INPUT DATA:

-------

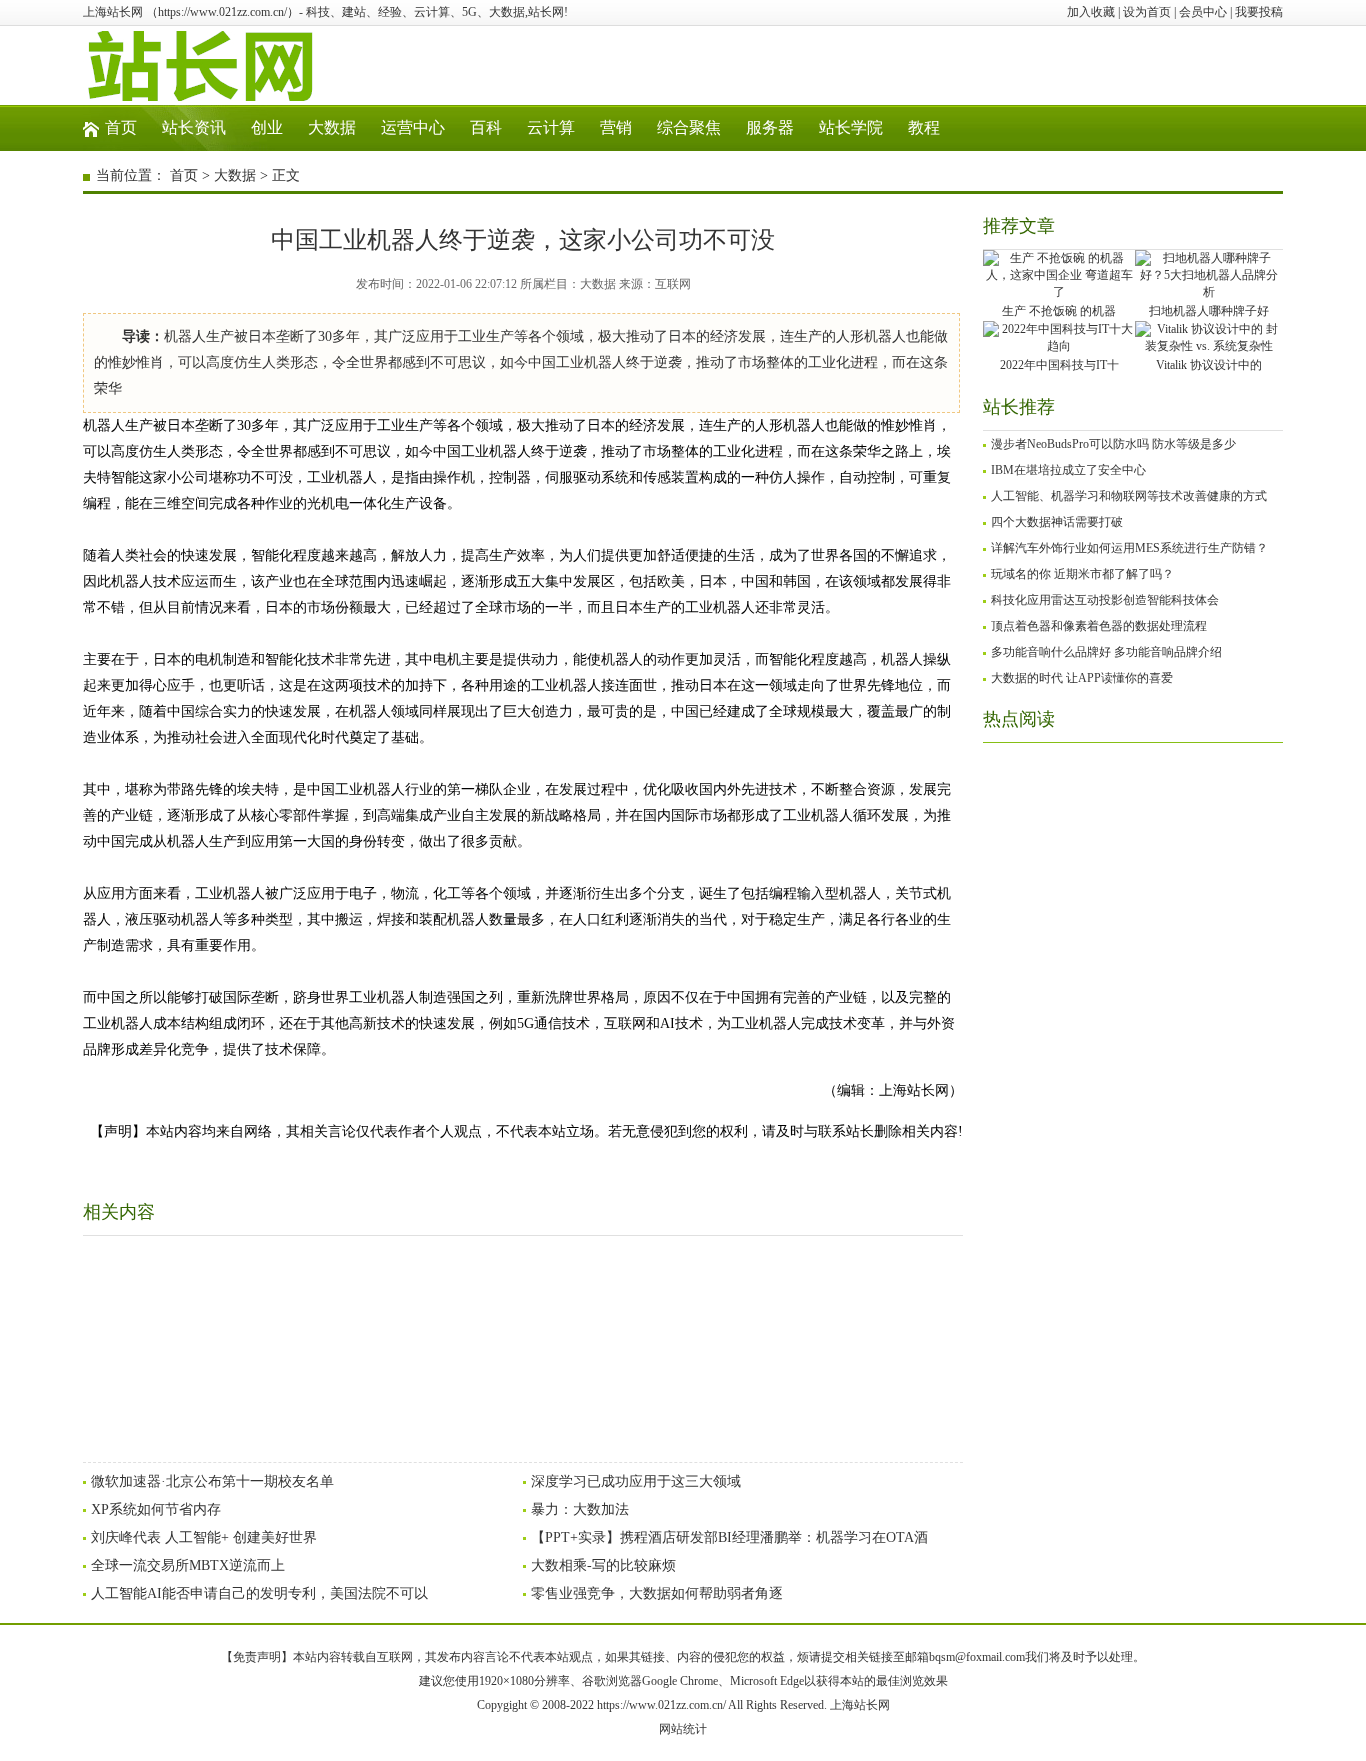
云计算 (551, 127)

-------

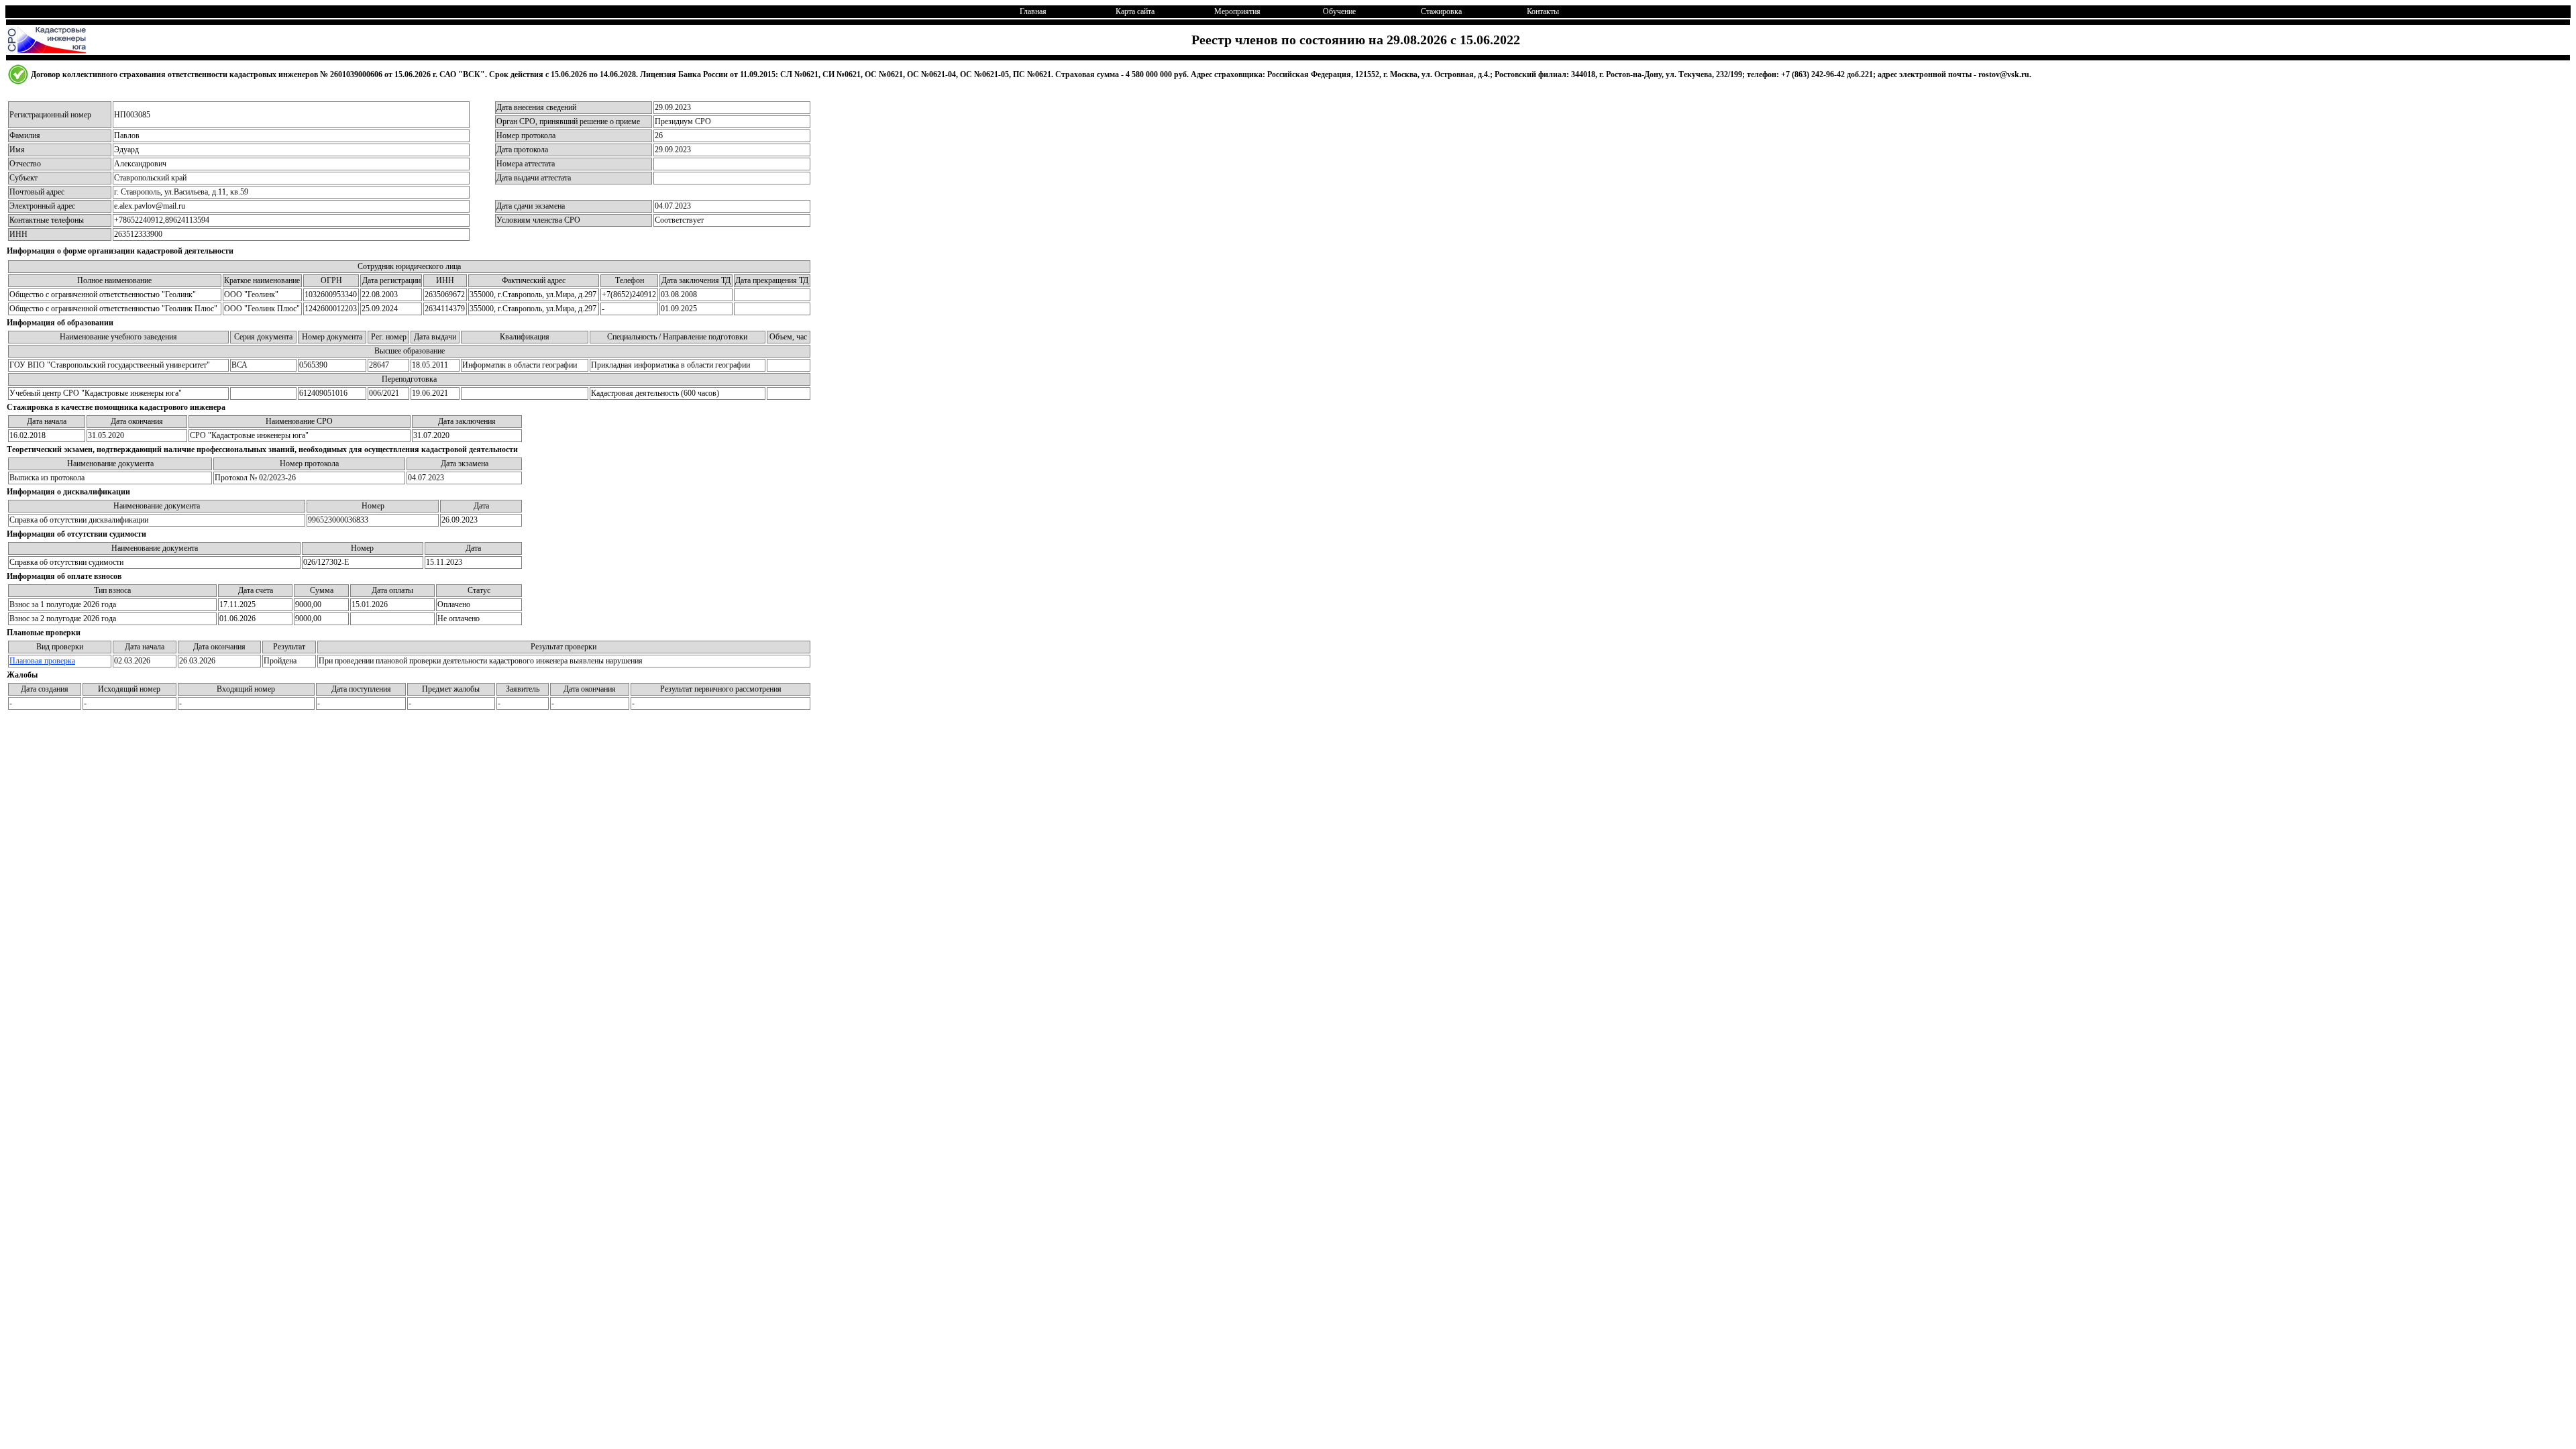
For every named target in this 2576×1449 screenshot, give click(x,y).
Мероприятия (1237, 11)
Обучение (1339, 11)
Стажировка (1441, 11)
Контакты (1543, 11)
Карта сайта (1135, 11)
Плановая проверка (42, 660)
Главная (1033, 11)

-------

WORK INSTRUCTION:
In the data above, find the line that contains "For every named" and the line that contains "Главная (1033, 11)". Repeat exactly those lines and every line between them, and only those.

EXERCISE RESULT:
For every named target in this 2576×1449 screenshot, give click(x,y).
Мероприятия (1237, 11)
Обучение (1339, 11)
Стажировка (1441, 11)
Контакты (1543, 11)
Карта сайта (1135, 11)
Плановая проверка (42, 660)
Главная (1033, 11)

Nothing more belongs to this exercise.